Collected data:
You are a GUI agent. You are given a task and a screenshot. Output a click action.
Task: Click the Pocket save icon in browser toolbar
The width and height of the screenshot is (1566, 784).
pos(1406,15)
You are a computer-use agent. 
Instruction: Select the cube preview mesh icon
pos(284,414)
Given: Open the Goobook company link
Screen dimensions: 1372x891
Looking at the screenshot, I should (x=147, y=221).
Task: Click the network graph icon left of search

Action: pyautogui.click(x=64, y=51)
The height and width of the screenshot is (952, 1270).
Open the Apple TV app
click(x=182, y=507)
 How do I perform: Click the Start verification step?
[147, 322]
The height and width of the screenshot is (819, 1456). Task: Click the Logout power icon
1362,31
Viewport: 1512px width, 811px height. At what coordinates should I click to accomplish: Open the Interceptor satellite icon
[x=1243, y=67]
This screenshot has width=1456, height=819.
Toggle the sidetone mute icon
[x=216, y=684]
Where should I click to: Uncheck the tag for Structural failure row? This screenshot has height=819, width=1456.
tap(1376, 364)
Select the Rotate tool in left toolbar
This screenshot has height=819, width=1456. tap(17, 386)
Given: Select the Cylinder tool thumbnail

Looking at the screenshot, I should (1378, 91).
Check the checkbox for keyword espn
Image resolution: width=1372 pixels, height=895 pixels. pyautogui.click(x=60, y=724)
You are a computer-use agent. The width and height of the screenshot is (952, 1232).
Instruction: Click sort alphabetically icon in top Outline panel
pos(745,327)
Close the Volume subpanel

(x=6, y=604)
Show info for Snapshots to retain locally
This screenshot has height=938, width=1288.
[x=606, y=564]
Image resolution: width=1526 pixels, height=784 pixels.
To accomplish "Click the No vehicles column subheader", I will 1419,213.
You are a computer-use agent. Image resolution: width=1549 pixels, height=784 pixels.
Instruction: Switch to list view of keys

Description of the task:
An exact copy of every record is needed, so retype them all.

Answer area:
You are a GUI agent. You are given a task and a screenshot. Output a click action.
Task: Click the Pocket save icon in browser toolbar
The width and height of the screenshot is (1566, 784).
pos(1406,15)
You are a computer-use agent. 
Instruction: Select the cube preview mesh icon
pos(284,414)
Given: Open the Goobook company link
Screen dimensions: 1372x891
Looking at the screenshot, I should (x=147, y=221).
Task: Click the network graph icon left of search

Action: pyautogui.click(x=64, y=51)
The height and width of the screenshot is (952, 1270).
Open the Apple TV app
click(x=182, y=507)
 How do I perform: Click the Start verification step?
[147, 322]
The height and width of the screenshot is (819, 1456). Task: Click the Logout power icon
1362,31
Viewport: 1512px width, 811px height. At what coordinates should I click to accomplish: Open the Interceptor satellite icon
[x=1243, y=67]
This screenshot has width=1456, height=819.
Toggle the sidetone mute icon
[x=216, y=684]
Where should I click to: Uncheck the tag for Structural failure row? This screenshot has height=819, width=1456.
tap(1376, 364)
Select the Rotate tool in left toolbar
This screenshot has height=819, width=1456. tap(17, 386)
Given: Select the Cylinder tool thumbnail

Looking at the screenshot, I should (1378, 91).
Check the checkbox for keyword espn
Image resolution: width=1372 pixels, height=895 pixels. pyautogui.click(x=60, y=724)
You are a computer-use agent. The width and height of the screenshot is (952, 1232).
Instruction: Click sort alphabetically icon in top Outline panel
pos(745,327)
Close the Volume subpanel

(x=6, y=604)
Show info for Snapshots to retain locally
This screenshot has height=938, width=1288.
[x=606, y=564]
Image resolution: width=1526 pixels, height=784 pixels.
To accomplish "Click the No vehicles column subheader", I will 1419,213.
You are a computer-use agent. Image resolution: width=1549 pixels, height=784 pixels.
Instruction: Switch to list view of keys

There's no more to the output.